Une lutte à mort s’instaure entre deux camps : les " Natifs ", dirigés par Bill le Boucher, un borgne à l’œil de verre dont la passion est l’éventration des cochons quand ce n’est pas celle des hommes (impressionnant Daniel Day-Lewis) ; camp se proclamant fondateur de l’Amérique et les " lapins morts ", des immigrés pour la plupart irlandais, dirigés par le prêtre Vallon (Liam Neeson), père d’Amsterdam, le petit garçon (Cian McCormack, enfant et Léonardo Di Caprio, adulte).Le père meurt, assassiné sauvagement au couteau par Bill, sous les yeux de l’enfant.

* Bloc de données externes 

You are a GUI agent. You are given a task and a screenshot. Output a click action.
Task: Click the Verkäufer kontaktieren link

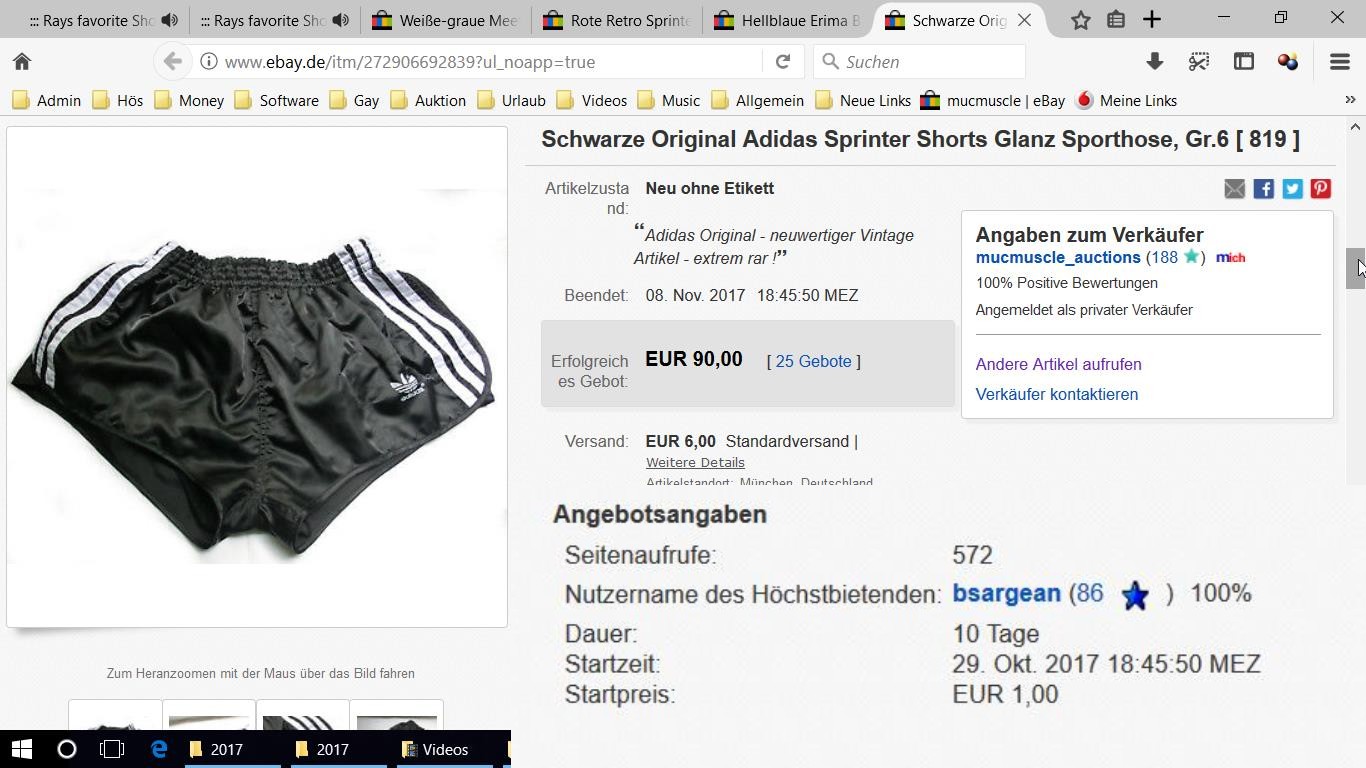(1056, 394)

Le futur d’Amsterdam est dès lors tout tracé ; ce sera celui de la vengeance.

Le film reconstitue avec brio dans les mythiques studios de Cinecitta (fabuleux travail notamment du chef décorateur italien, Dante Ferretti et de son équipe), un New York inconnu, sordide, miteux, boueux, entre bordels, saloons, habitations décrépites et surpeuplées, où le vol, le crime au couteau, à la hache ou à la pioche, dominent et ce, jusqu’à l’absurde. Une séquence montre parfaitement la limite du fonctionnement en camps, en clans, lorsque deux compagnies de pompiers d’appartenance opposée, se battent jusqu’à la mort, au lieu d’éteindre les flammes d’une maison en feu devant eux…

C’est l’anarchie la plus totale, la loi du plus fort, de la survie qui règne en maître dans ce New York là, comme aux origines du Monde. " L’Homme est un loup pour l’Homme ", la célèbre phrase de Hobbes est plus que jamais illustrée dans ce contexte…

Gangs of New-York (c) D.R.
Dans le même ordre d’idées, Scorsese filme explicitement la Bible que vient de jeter Amsterdam, Bible qui se noie dans l’onde jusqu’à disparaître totalement… Quand on connaît le puritanisme éternel des Etats Unis, c’est un signe assez fort que nous propose là, le réalisateur et qui peut nous parler aujourd’hui même…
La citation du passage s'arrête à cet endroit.